- [Text and item location entries]
--------------------

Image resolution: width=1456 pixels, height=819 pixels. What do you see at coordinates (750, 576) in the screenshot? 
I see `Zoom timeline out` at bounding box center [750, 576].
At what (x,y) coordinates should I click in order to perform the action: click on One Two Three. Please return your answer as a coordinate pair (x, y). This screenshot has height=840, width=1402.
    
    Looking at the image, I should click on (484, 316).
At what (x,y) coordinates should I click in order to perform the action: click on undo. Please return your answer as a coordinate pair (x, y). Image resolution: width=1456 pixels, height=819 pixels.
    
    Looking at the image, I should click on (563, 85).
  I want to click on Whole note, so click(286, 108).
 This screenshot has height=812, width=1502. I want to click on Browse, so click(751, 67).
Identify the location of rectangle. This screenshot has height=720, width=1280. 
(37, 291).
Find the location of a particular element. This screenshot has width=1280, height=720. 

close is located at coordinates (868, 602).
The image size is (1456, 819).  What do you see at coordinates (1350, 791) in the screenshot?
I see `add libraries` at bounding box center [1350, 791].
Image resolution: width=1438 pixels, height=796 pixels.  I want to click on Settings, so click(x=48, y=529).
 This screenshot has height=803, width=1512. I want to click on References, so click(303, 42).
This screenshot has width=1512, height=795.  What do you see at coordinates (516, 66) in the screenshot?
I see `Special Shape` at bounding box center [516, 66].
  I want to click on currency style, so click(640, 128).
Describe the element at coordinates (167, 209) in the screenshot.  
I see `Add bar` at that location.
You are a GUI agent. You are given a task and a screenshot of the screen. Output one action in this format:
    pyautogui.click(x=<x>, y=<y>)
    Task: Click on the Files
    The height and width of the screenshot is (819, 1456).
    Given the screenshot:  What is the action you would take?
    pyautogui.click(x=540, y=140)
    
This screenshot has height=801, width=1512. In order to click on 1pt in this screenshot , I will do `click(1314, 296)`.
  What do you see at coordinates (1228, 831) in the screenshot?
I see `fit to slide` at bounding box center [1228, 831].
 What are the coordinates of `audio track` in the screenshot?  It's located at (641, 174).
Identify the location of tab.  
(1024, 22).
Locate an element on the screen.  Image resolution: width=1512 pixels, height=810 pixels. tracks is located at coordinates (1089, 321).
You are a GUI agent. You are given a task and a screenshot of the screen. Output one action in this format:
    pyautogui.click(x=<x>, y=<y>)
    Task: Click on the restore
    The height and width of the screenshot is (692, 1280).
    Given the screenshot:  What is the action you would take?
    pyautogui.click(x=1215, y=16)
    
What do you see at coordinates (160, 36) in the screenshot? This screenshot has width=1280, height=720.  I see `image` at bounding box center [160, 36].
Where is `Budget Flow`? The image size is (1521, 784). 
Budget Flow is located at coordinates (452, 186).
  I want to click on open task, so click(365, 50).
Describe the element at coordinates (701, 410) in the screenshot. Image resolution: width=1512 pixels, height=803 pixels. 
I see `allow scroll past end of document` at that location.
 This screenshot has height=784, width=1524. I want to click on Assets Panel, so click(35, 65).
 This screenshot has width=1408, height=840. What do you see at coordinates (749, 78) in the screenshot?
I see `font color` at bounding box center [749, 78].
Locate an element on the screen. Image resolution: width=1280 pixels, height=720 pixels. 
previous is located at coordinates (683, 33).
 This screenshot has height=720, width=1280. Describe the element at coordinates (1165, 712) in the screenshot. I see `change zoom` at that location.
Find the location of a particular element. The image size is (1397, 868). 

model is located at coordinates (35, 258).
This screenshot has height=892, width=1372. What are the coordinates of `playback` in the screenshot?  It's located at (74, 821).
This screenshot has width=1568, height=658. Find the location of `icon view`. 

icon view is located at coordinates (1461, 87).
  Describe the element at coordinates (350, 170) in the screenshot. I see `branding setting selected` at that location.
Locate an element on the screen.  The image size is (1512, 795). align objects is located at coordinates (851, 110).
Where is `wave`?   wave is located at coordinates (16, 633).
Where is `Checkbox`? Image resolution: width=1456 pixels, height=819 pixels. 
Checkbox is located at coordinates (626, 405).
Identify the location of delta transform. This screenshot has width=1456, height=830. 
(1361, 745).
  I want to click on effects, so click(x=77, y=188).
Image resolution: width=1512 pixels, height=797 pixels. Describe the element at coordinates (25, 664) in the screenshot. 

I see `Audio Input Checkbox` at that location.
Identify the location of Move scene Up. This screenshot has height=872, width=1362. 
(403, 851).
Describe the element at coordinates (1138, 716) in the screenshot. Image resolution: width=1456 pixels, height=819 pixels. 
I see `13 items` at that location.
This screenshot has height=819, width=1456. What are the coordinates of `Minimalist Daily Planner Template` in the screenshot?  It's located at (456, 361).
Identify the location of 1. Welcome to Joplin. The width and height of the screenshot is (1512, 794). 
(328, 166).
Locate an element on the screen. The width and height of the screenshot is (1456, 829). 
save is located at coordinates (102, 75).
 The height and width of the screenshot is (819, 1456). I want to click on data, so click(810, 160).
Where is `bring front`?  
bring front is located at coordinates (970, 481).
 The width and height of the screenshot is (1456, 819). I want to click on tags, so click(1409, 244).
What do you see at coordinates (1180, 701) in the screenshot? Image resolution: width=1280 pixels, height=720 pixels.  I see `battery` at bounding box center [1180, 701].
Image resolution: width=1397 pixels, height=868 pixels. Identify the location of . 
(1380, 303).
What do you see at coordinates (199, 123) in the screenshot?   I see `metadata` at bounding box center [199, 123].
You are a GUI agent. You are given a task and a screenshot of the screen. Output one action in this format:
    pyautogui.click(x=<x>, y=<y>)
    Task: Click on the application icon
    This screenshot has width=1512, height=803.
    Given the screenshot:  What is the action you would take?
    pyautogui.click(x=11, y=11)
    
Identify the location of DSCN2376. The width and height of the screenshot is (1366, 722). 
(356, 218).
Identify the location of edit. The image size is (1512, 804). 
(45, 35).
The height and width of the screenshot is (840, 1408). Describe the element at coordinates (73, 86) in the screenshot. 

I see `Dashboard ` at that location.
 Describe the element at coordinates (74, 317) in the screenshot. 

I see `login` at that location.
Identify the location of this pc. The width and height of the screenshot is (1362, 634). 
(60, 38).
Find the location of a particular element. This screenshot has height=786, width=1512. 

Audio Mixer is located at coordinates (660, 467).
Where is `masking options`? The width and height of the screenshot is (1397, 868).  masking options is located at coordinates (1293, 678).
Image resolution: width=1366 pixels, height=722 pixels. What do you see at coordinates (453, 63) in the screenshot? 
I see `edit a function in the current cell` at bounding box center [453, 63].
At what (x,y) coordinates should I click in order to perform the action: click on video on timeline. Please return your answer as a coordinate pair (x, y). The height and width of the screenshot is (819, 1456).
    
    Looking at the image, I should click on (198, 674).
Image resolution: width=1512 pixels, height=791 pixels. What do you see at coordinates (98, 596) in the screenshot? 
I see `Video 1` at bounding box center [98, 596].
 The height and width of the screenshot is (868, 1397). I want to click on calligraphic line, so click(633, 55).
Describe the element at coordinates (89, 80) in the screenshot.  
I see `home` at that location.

--------------------

- [WORK TO DO]
Copy every one of the entries above, word for word.

- [WRITTEN REPLY]
Image resolution: width=1456 pixels, height=819 pixels. What do you see at coordinates (750, 576) in the screenshot? 
I see `Zoom timeline out` at bounding box center [750, 576].
At what (x,y) coordinates should I click in order to perform the action: click on One Two Three. Please return your answer as a coordinate pair (x, y). This screenshot has height=840, width=1402.
    
    Looking at the image, I should click on (484, 316).
At what (x,y) coordinates should I click in order to perform the action: click on undo. Please return your answer as a coordinate pair (x, y). Image resolution: width=1456 pixels, height=819 pixels.
    
    Looking at the image, I should click on (563, 85).
  I want to click on Whole note, so click(286, 108).
 This screenshot has height=812, width=1502. I want to click on Browse, so click(751, 67).
Identify the location of rectangle. This screenshot has height=720, width=1280. 
(37, 291).
Find the location of a particular element. This screenshot has width=1280, height=720. 

close is located at coordinates (868, 602).
The image size is (1456, 819).  What do you see at coordinates (1350, 791) in the screenshot?
I see `add libraries` at bounding box center [1350, 791].
Image resolution: width=1438 pixels, height=796 pixels.  I want to click on Settings, so click(x=48, y=529).
 This screenshot has height=803, width=1512. I want to click on References, so click(303, 42).
This screenshot has width=1512, height=795.  What do you see at coordinates (516, 66) in the screenshot?
I see `Special Shape` at bounding box center [516, 66].
  I want to click on currency style, so click(640, 128).
Describe the element at coordinates (167, 209) in the screenshot.  
I see `Add bar` at that location.
You are a GUI agent. You are given a task and a screenshot of the screen. Output one action in this format:
    pyautogui.click(x=<x>, y=<y>)
    Task: Click on the Files
    The height and width of the screenshot is (819, 1456).
    Given the screenshot:  What is the action you would take?
    pyautogui.click(x=540, y=140)
    
This screenshot has height=801, width=1512. In order to click on 1pt in this screenshot , I will do `click(1314, 296)`.
  What do you see at coordinates (1228, 831) in the screenshot?
I see `fit to slide` at bounding box center [1228, 831].
 What are the coordinates of `audio track` in the screenshot?  It's located at (641, 174).
Identify the location of tab.  
(1024, 22).
Locate an element on the screen.  Image resolution: width=1512 pixels, height=810 pixels. tracks is located at coordinates (1089, 321).
You are a GUI agent. You are given a task and a screenshot of the screen. Output one action in this format:
    pyautogui.click(x=<x>, y=<y>)
    Task: Click on the restore
    The height and width of the screenshot is (692, 1280).
    Given the screenshot:  What is the action you would take?
    pyautogui.click(x=1215, y=16)
    
What do you see at coordinates (160, 36) in the screenshot? This screenshot has width=1280, height=720.  I see `image` at bounding box center [160, 36].
Where is `Budget Flow`? The image size is (1521, 784). 
Budget Flow is located at coordinates (452, 186).
  I want to click on open task, so click(365, 50).
Describe the element at coordinates (701, 410) in the screenshot. Image resolution: width=1512 pixels, height=803 pixels. 
I see `allow scroll past end of document` at that location.
 This screenshot has height=784, width=1524. I want to click on Assets Panel, so click(35, 65).
 This screenshot has width=1408, height=840. What do you see at coordinates (749, 78) in the screenshot?
I see `font color` at bounding box center [749, 78].
Locate an element on the screen. Image resolution: width=1280 pixels, height=720 pixels. 
previous is located at coordinates (683, 33).
 This screenshot has height=720, width=1280. Describe the element at coordinates (1165, 712) in the screenshot. I see `change zoom` at that location.
Find the location of a particular element. The image size is (1397, 868). 

model is located at coordinates (35, 258).
This screenshot has height=892, width=1372. What are the coordinates of `playback` in the screenshot?  It's located at (74, 821).
This screenshot has width=1568, height=658. Find the location of `icon view`. 

icon view is located at coordinates (1461, 87).
  Describe the element at coordinates (350, 170) in the screenshot. I see `branding setting selected` at that location.
Locate an element on the screen.  The image size is (1512, 795). align objects is located at coordinates (851, 110).
Where is `wave`?   wave is located at coordinates (16, 633).
Where is `Checkbox`? Image resolution: width=1456 pixels, height=819 pixels. 
Checkbox is located at coordinates (626, 405).
Identify the location of delta transform. This screenshot has width=1456, height=830. 
(1361, 745).
  I want to click on effects, so click(x=77, y=188).
Image resolution: width=1512 pixels, height=797 pixels. Describe the element at coordinates (25, 664) in the screenshot. 

I see `Audio Input Checkbox` at that location.
Identify the location of Move scene Up. This screenshot has height=872, width=1362. 
(403, 851).
Describe the element at coordinates (1138, 716) in the screenshot. Image resolution: width=1456 pixels, height=819 pixels. 
I see `13 items` at that location.
This screenshot has height=819, width=1456. What are the coordinates of `Minimalist Daily Planner Template` in the screenshot?  It's located at (456, 361).
Identify the location of 1. Welcome to Joplin. The width and height of the screenshot is (1512, 794). 
(328, 166).
Locate an element on the screen. The width and height of the screenshot is (1456, 829). 
save is located at coordinates (102, 75).
 The height and width of the screenshot is (819, 1456). I want to click on data, so click(810, 160).
Where is `bring front`?  
bring front is located at coordinates (970, 481).
 The width and height of the screenshot is (1456, 819). I want to click on tags, so click(1409, 244).
What do you see at coordinates (1180, 701) in the screenshot? Image resolution: width=1280 pixels, height=720 pixels.  I see `battery` at bounding box center [1180, 701].
Image resolution: width=1397 pixels, height=868 pixels. Identify the location of . 
(1380, 303).
What do you see at coordinates (199, 123) in the screenshot?   I see `metadata` at bounding box center [199, 123].
You are a GUI agent. You are given a task and a screenshot of the screen. Output one action in this format:
    pyautogui.click(x=<x>, y=<y>)
    Task: Click on the application icon
    This screenshot has width=1512, height=803.
    Given the screenshot:  What is the action you would take?
    pyautogui.click(x=11, y=11)
    
Identify the location of DSCN2376. The width and height of the screenshot is (1366, 722). 
(356, 218).
Identify the location of edit. The image size is (1512, 804). 
(45, 35).
The height and width of the screenshot is (840, 1408). Describe the element at coordinates (73, 86) in the screenshot. 

I see `Dashboard ` at that location.
 Describe the element at coordinates (74, 317) in the screenshot. 

I see `login` at that location.
Identify the location of this pc. The width and height of the screenshot is (1362, 634). 
(60, 38).
Find the location of a particular element. This screenshot has height=786, width=1512. 

Audio Mixer is located at coordinates (660, 467).
Where is `masking options`? The width and height of the screenshot is (1397, 868).  masking options is located at coordinates (1293, 678).
Image resolution: width=1366 pixels, height=722 pixels. What do you see at coordinates (453, 63) in the screenshot? 
I see `edit a function in the current cell` at bounding box center [453, 63].
At what (x,y) coordinates should I click in order to perform the action: click on video on timeline. Please return your answer as a coordinate pair (x, y). The height and width of the screenshot is (819, 1456).
    
    Looking at the image, I should click on (198, 674).
Image resolution: width=1512 pixels, height=791 pixels. What do you see at coordinates (98, 596) in the screenshot? 
I see `Video 1` at bounding box center [98, 596].
 The height and width of the screenshot is (868, 1397). I want to click on calligraphic line, so click(633, 55).
Describe the element at coordinates (89, 80) in the screenshot.  
I see `home` at that location.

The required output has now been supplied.